Holland even performed a miracle in Pismo Beach — overseeing dinner for 200-plus without lifting a pan.
It was this Southern chef’s chicken and waffles that first got the attention of the organizers of this four-day food and wine soiree in San Luis Obispo County. Or was it her signature shrimp and grits? Or her sophisticated take on childhood dishes like sweet potatoes and collard greens?
Holland quotes a restaurant critic who once wrote that she cooks like your grandmother — if “your grandmother has a diploma from a Paris cooking school.”
Influenced by her parents, who started a monthly gourmet potluck with three white couples and three black couples in the neighborhood, she was attracted to Oakland because of its diversity. And whether she and husband Phil Surkis take credit or not, their restaurants Brown Sugar Kitchen and B-Side BBQ are widely considered the catalysts for Oakland’s celebrated dining scene.
“It’s just been a wonderful place to be because there’s so much potential,” says Holland, who loves the fact that her comfort food brings people together. She says people also appreciate authenticity. “Oakland really likes homegrown stories and that could be soul food, it could also be Vietnamese food, it could be East Indian food — so you have all that here, which is really great.”
But star status? Holland admits she’s been pleasantly surprised by Oakland’s embrace.
“I was one of the first — there was nothing there and I thought ‘Wow, this community is really underserved. I could put a restaurant here, and I think it would be valued.’ But I didn’t think that I would be the poster girl. I mean the city gave me my own day, I got the key to the city — it’s been kind of surreal.”
Like LeBron and Cleveland, Holland is finding she’s part of the psyche of Oakland. Her soul food is now part of our collective soul. But clearly, there’s enough love to go around. Her popularity is going coastal — and beyond.
To prepare for the “miracle” that fed the masses at this past Friday’s Savor event, Pismo’s Cliffs Resort sent a team of chefs to Oakland.

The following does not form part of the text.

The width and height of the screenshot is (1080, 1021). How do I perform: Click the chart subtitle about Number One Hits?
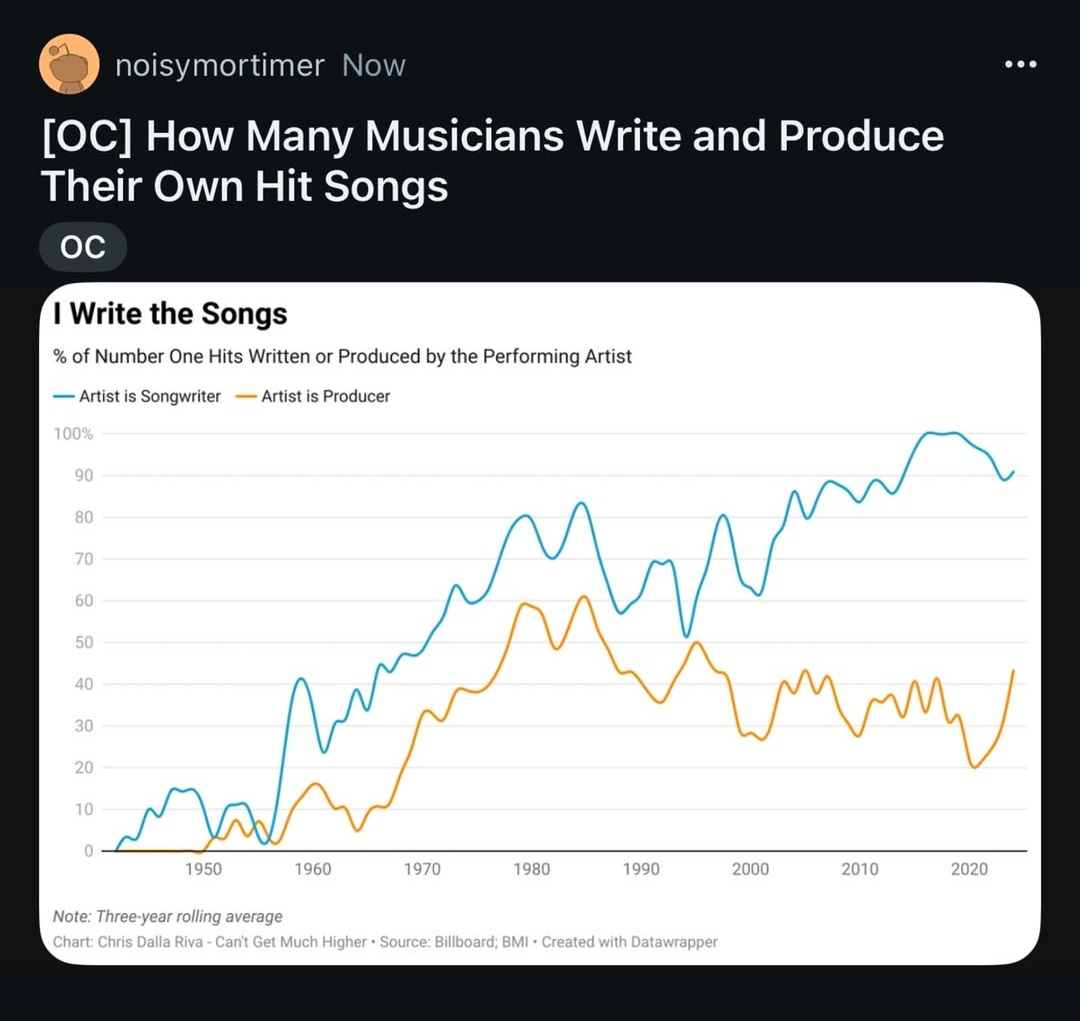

“They came up and did a tasting at both restaurants and asked a lot of questions and took notes, and they did a fantastic job,” says Holland. As one of the guests, I can attest that it’s true. There were more oohs and aahs than a magic show as chefs plated up steaming servings of Holland’s recipes.
In a region blessed by a bounty of local seafood, meats and produce, “Savor the Central Coast” featured a seemingly endless supply of local wines and innovative eats. And chef Tanya Holland put Oakland squarely in the conversation.